During his time in Manchester, Pastor Aaron believes his biggest contribution has been in bridging the gaps between the congregation at MUMC and the wider community. Currently, several local organizations utilize the various spaces that MUMC has to offer– from AA meetings to senior yoga; and from the Cultural Arts Strings group to various scout troops. He’s also been active in the local ministerial association, community worship services, the Community Resource Center, and Manchester Family Service.

“We had hoped to be here a couple more years,” he says of his tenure in Manchester. “We’ve built a lot of relationships here.” His sons, Andrew, 11, and Josh, 8, barely remember their life in Blissfield before they came here; but during the past five years, they have grown up in this small community and will miss their friends and church family.

Being a pastor was not Aaron Kesson’s primary career choice.

“I fought it for years,” he admits. “Although I remember as a child that I would ‘marry’ people on the playground at school, I didn’t actually grow up in a church. I worked in inpatient psych for a few years and I had several people ask me during that time, even though we didn’t necessarily have churchy discussions, if I was a pastor. I had no intention of pursuing that calling; I was planning to get my PhD in psychology.

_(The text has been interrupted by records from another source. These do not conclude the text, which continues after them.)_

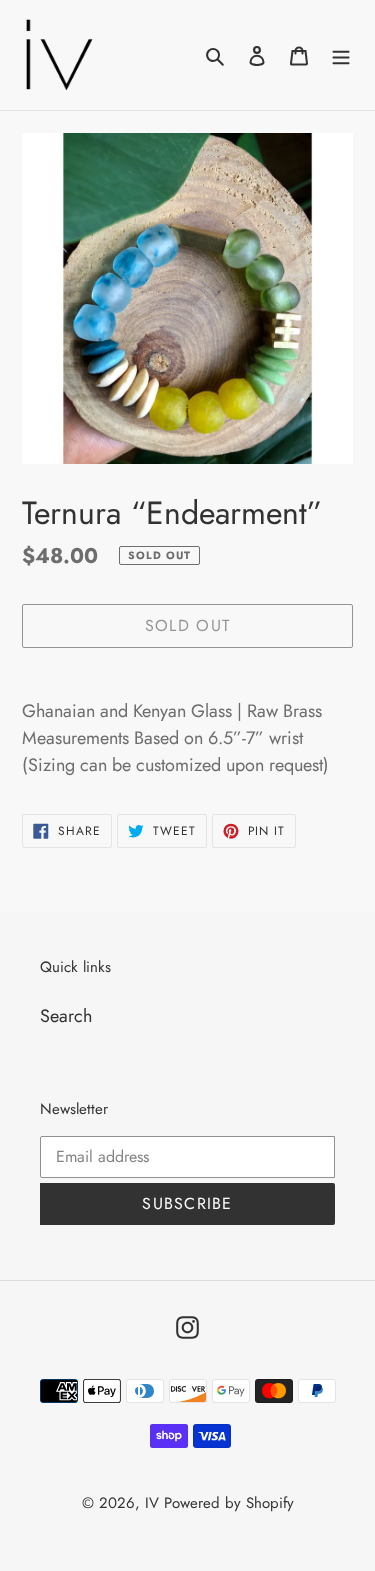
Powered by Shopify (229, 1503)
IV (152, 1503)
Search (66, 1016)
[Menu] (341, 54)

“But, it’s a call you grow into. After getting several confirmations over the course of a few years, I got a Master’s Degree in counseling.”

Working at the Morris Spear campus in Adrian really ended up confirming that Kesson was receiving a call to pastoral ministry. He began working as a youth pastor in 2003, was assigned as a pastor in 2005, and began working full-time in ministry in 2008. He became fully ordained in 2014, and along the way also was commissioned as a 1st Lieutenant in the Army Reserve as a chaplain. Two years ago, he was promoted to Captain. He considers this work as a “sacred calling.”

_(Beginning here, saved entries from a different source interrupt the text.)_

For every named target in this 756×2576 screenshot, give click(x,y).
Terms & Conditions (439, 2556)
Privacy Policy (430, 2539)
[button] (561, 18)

“Working as a military chaplain has really enhanced my ministry in the local church,” he says. “It makes it easier for me to reach out to veterans and increase the church’s awareness of the needs of service people and their families. Conversely, my civilian ministry has also enhanced my abilities to reach out to those who are currently serving–and their families as well. It’s a very fulfilling aspect of my ministry.”

He says he and his family felt welcomed in Manchester from Day One, and they have really integrated into the community.

One intriguing aspect of Kesson’s ministry in Manchester has been the birth of a “Pub Theology” group that has met every other Thursday at Over the Edge since January.

“It’s a gathering to talk about topics of faith in a non-churchy atmosphere,” he explains. “Everyone is welcome; it’s open to anyone of any faith or any background. Our stated meeting time is from 8-10 pm, but there are times we’ve closed the place. And yes, we do consume ‘pub’ beverages as part of our gatherings.” He hopes that this growing group will continue to meet even after he is gone.

While Kesson definitely considers pastoral ministry to be a “difficult calling,” he acknowledges that it’s also incredibly fulfilling. And he has plenty of support from his family, his congregation, and his God. And he looks forward to his future assignment with excitement and anticipation; knowing that support will follow him wherever he travels.

The church will celebrate the Kesson family’s ministry in Manchester with a farewell after church on June 25. Friends from the community are welcome to attend.

“We aren’t Dairy Queen, but we have great Sundays,” says the sign in front of Manchester United Methodist Church.